Fix: use text/xml (which will make people happy :) ). I've searched far and wide and this is the only way to get things working in IE7.
That breaks Safari unless we pad the file with an even more verbose message.
Attached tested on IE7, IE6 (may not respect content-disposition filename), FF2, Safari latest, Opera latest.
Unfortunately, FF2.0RC2 is sniffing the content of the file, and serving it up to your designated feed reader (or apparently, viewing in-browser if no feed reader is designated), totally IGNORING the Content-Disposition header. Even sending it as text/plain doesn't work (although it fools Safari, which appears to also ignore Content-Disposition for things sent with text/xml).

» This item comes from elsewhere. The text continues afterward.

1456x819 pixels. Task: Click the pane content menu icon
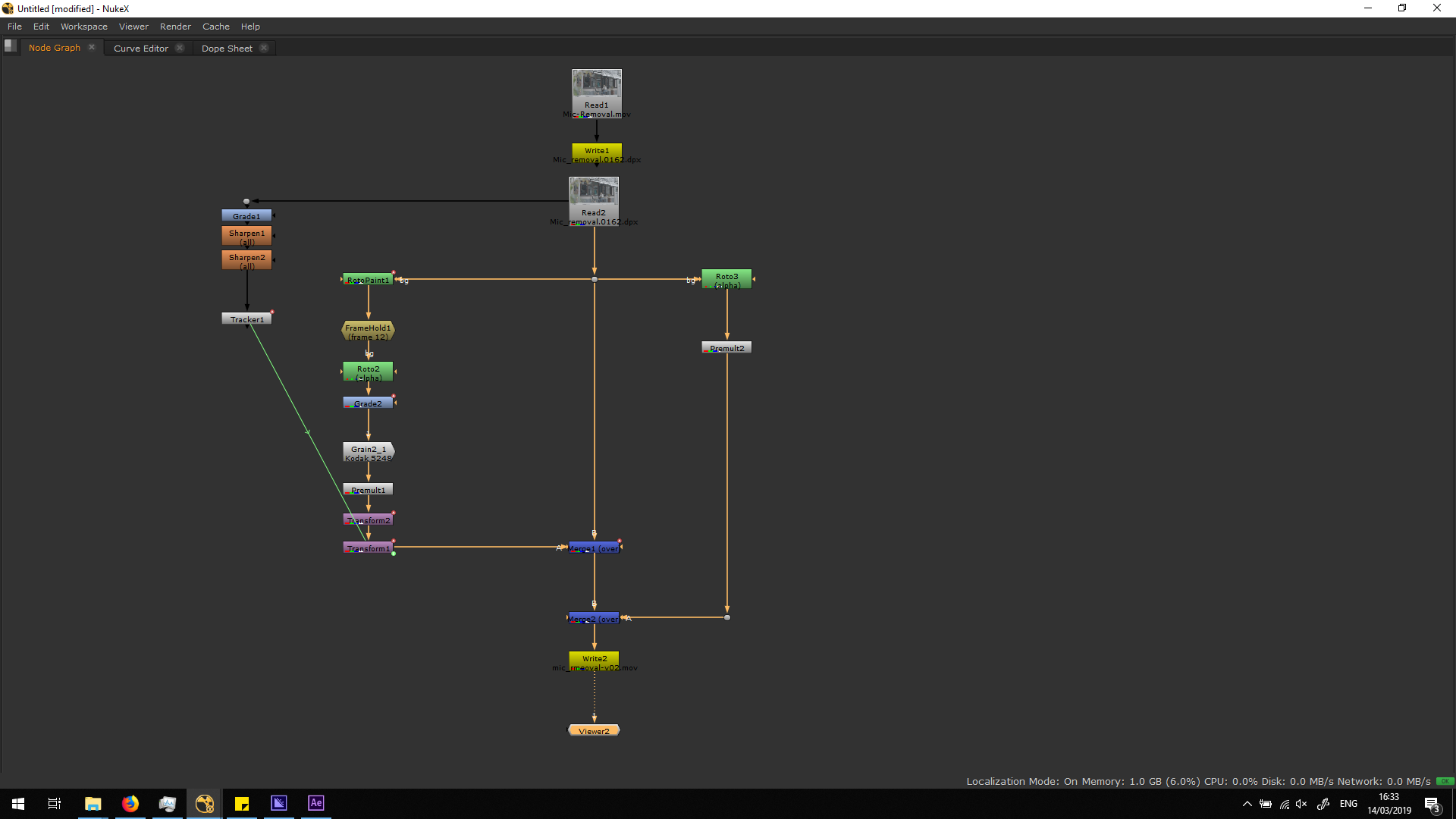pyautogui.click(x=10, y=46)
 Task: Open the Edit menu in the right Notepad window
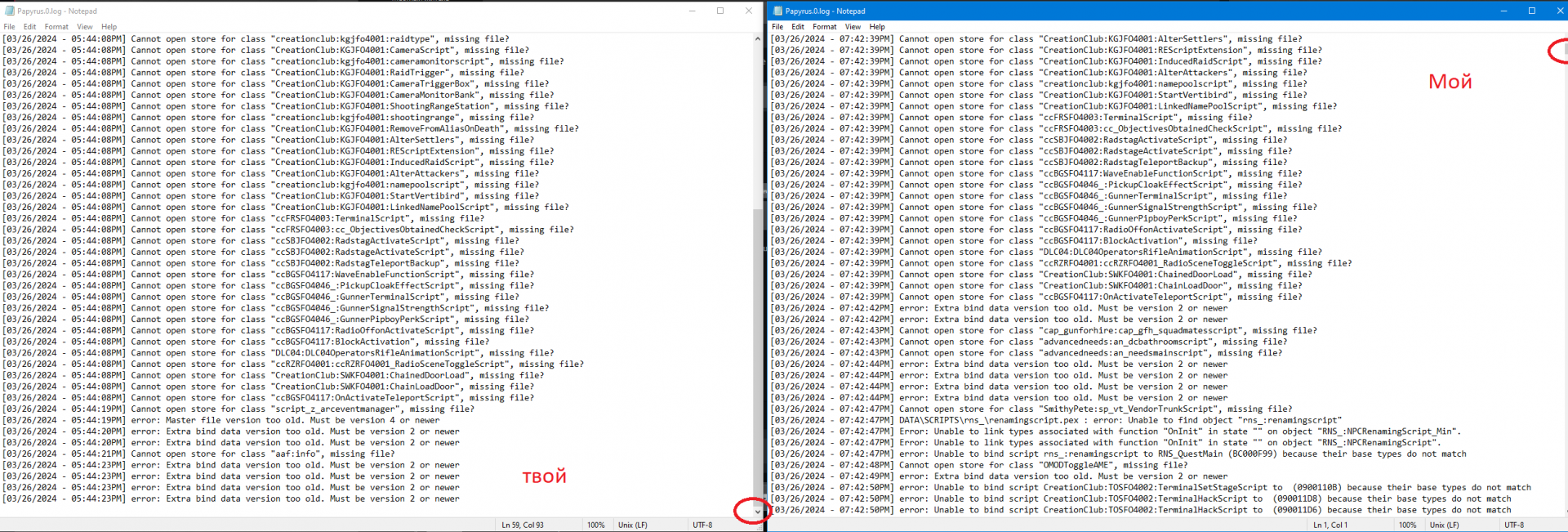tap(798, 27)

See: http://weblogs.mozillazine.org/ben/archives/010116.html
One way to get around it might be to compress the XML into a gzip (or zip) file before offering it for download. That'd speed up the download, but I don't know how much longer the server would have to chew on it, and people with 8MB for PHP might be in trouble... I know that PHPMySQL's compression option has bitten me before, leaving me with corrupted gzip files.
Hopefully this behavior will be fixed by 2.0 release.
Here's the Firefox bug ticket (opened a few days ago):
https://bugzilla.mozilla.org/show_bug.cgi?id=355332
We still have to deal with Safari, however.